This repository houses data used to define a VEDA dataset to load into the VEDA catalog. Inclusion in the VEDA catalog is a prerequisite for displaying the dataset in the VEDA Dashboard.
The data provided here gets processed in the ingestion system veda-data-airflow, to which this repository is directly linked (as a Git submodule).
The VEDA user docs explain the full dataset submission process.
Ultimately, submission to the VEDA catalog requires that you open an issue with the "new dataset" template. This template will require, at minimum:
- a description of the dataset
- the location of the data (in S3, CMR, etc.), and
- a point of contact for the VEDA team to collaborate with.

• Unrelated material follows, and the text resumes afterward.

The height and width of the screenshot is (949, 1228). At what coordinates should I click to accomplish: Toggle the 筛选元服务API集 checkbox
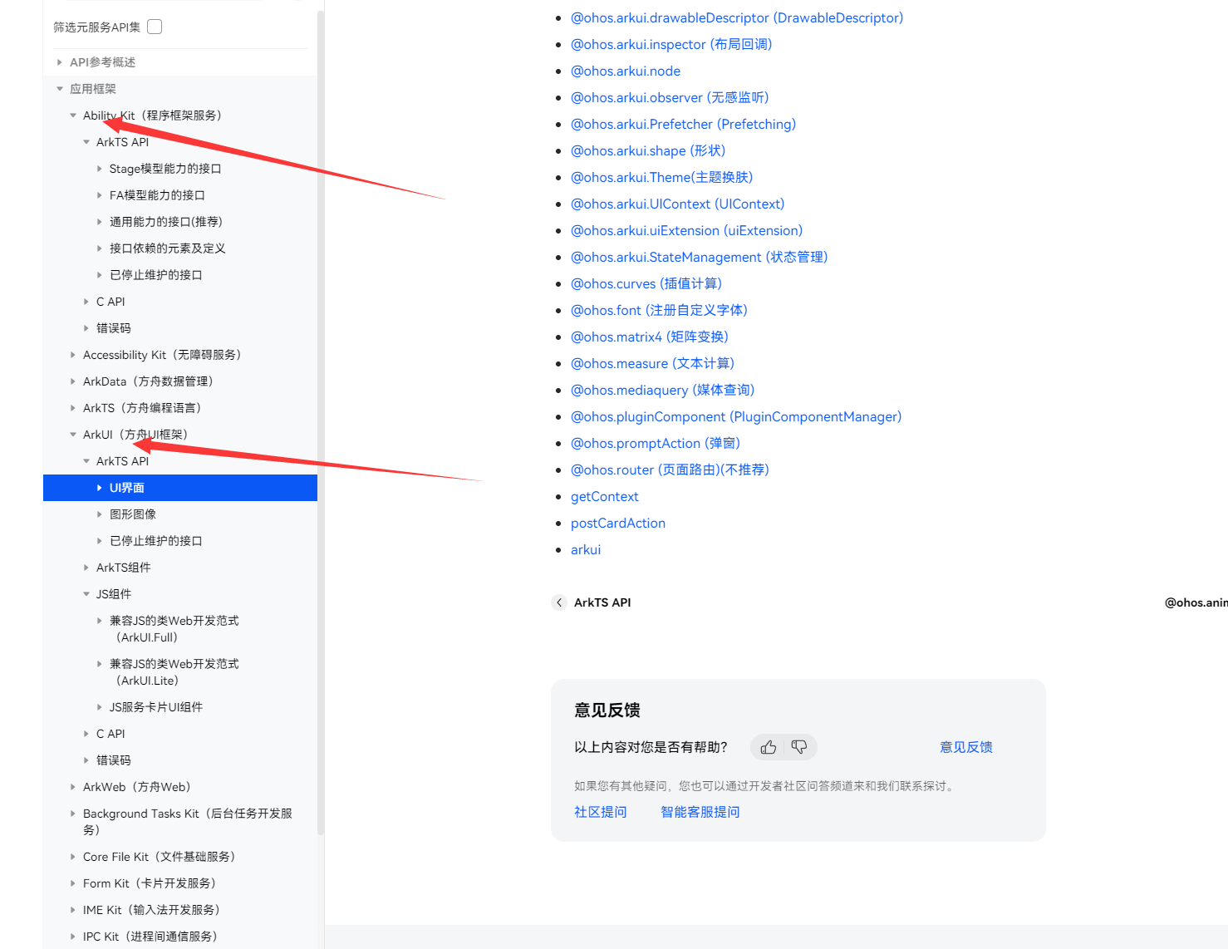pyautogui.click(x=154, y=26)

One or more notebooks showing how the data should be processed would be appreciated.
When submitting STAC records to ingest, a pull request can be made with the data structured as described below.
The ingestion-data/collections/
directory holds json files representing the data for VEDA collection metadata (STAC).
Should follow the following format:
{
"id": "<collection-id>",
"type": "Collection",
"links":[
],
"title":"<collection-title>",
"description": "<collection-description>",
"extent":{
"spatial":{
"bbox":[
[
"<min-longitude>",
"<min-latitude>",
"<max-longitude>",
"<max-latitude>",
]
]
},
"temporal":{
"interval":[
[
"<start-date>",
"<end-date>",
]
]
}
},
"license":"MIT",
"stac_extensions": [
"https://stac-extensions.github.io/render/v1.0.0/schema.json",
"https://stac-extensions.github.io/item-assets/v1.0.0/schema.json"
],
"stac_version": "1.0.0",
"license": "CC0-1.0",
"dashboard:is_periodic": "<true/false>",
"dashboard:time_density": "<month/>day/year>",
"item_assets": {
"cog_default": {
"type": "image/tiff; application=geotiff; profile=cloud-optimized",
"roles": [
"data",
"layer"
],
"title": "Default COG Layer",
"description": "Cloud optimized default layer to display on map"
}
},
"providers": [
{
"name": "NASA VEDA",
"url": "https://www.earthdata.nasa.gov/dashboard/",
"roles": [
"host"
]
}
],
"renders": {
"dashboard": {
"colormap_name": "<colormap_name>",
"rescale": [
[
"<min_rescale>",
"<max_rescale>"
]
],
"nodata": "nan",
"assets": [
"cog_default"
],
"title": "VEDA Dashboard Render Parameters"
}
}
}
The ingestion-data/discovery-items/
directory holds json files representing the step function inputs for initiating the discovery, ingest and publication workflows.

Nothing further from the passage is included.